The bureau had been investigating four officials of the city hall of Odessa, including mayor Hennadiy Trukhanov, on suspicion of “Acquisition of property by abuse of office,” the statement said.
Border guards detained Trukhanov as he landed from Warsaw after a seven-week vacation in Greece, Switzerland, the Czech Republic and Poland.
Ukrainian media reported that the director of the communal property department and the head of the standing commission on communal property of the Odessa City Council were also under investigation.
According to NABU, Odessa City Hall bought a building from a fictitious private company for 185 million UAH (US$6,92 million) in September 2016.
That company had allegedly bought the building months earlier for just for 11.5 million UAH ($430,000) at an auction organized by a state liquidator.
In other words, the city sold it cheaply to a private company and then bought it back again for 16 times more.
“Pure "profit" of UAH 170 million (US $6.35 million) from a corrupt scheme,” a Member of the Ukrainian Parliament, Mustafa Nayyem, wrote on his Facebook wall.
Anti-corruption detectives and state prosecutors subsequently blocked the accounts of the “company-seller of the mentioned building.”
They claim the beneficiary is a sitting member of the Odessa Regional Council and that he and another person had offered a NABU employee US $500,000 to unblock the account.
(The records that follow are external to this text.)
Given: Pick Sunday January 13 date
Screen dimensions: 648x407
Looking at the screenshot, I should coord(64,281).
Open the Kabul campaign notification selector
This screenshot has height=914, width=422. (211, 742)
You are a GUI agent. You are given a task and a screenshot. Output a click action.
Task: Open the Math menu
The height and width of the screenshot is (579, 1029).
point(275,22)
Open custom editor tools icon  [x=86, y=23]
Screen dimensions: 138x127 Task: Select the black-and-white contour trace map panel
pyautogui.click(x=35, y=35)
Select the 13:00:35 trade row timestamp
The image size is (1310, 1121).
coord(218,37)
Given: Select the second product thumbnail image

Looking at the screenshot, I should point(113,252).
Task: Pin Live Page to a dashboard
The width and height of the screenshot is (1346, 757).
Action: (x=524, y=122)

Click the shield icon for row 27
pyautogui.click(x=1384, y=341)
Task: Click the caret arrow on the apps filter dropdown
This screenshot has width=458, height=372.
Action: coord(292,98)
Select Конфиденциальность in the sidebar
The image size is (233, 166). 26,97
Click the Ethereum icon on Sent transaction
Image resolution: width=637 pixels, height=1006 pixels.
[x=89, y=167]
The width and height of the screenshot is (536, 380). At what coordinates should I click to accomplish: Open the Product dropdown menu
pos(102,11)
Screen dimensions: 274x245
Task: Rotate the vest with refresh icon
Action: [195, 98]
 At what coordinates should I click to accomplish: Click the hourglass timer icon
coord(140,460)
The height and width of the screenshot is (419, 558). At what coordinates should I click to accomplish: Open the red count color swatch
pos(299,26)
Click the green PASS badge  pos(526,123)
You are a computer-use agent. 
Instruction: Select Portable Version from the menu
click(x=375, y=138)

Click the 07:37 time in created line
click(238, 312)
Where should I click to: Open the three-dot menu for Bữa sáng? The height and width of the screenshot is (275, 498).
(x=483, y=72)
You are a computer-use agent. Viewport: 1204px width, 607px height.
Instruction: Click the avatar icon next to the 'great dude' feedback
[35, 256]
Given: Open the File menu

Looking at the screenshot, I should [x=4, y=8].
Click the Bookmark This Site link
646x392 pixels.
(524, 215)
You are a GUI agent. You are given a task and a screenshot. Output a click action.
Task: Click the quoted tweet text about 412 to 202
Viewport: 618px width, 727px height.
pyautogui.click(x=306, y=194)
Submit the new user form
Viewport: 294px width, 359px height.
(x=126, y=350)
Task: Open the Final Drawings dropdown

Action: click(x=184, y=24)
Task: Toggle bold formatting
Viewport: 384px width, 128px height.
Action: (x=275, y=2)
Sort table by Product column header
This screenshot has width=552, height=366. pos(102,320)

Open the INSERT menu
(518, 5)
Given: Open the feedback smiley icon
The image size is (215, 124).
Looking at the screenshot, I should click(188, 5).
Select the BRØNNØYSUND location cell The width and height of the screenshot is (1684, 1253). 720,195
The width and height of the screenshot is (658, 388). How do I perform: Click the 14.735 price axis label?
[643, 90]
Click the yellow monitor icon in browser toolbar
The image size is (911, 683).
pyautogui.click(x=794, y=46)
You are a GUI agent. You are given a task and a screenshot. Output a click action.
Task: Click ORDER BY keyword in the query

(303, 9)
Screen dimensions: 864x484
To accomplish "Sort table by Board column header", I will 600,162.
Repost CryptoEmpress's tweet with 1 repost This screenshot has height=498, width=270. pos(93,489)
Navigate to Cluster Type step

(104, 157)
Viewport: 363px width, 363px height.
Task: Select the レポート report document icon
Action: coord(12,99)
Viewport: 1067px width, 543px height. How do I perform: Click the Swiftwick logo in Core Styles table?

That charge has been added to the litany of offences they are supposed to have committed.
It is unlikely state officials will be able to locate the owner of the company since they are apparently in the ATO zone where a low level war continues to be waged.
According to Radio Free Europe, Trukhanov’s press office said that he cut his business trip to the Czech Republic short so that he could "return to Ukraine to take part in the ongoing investigation."
However, RFE also reported that neither the Czech Ministry of Industry and Trade, nor the Ministry of Foreign Affairs, were aware of Trukhanov's trip to Prague.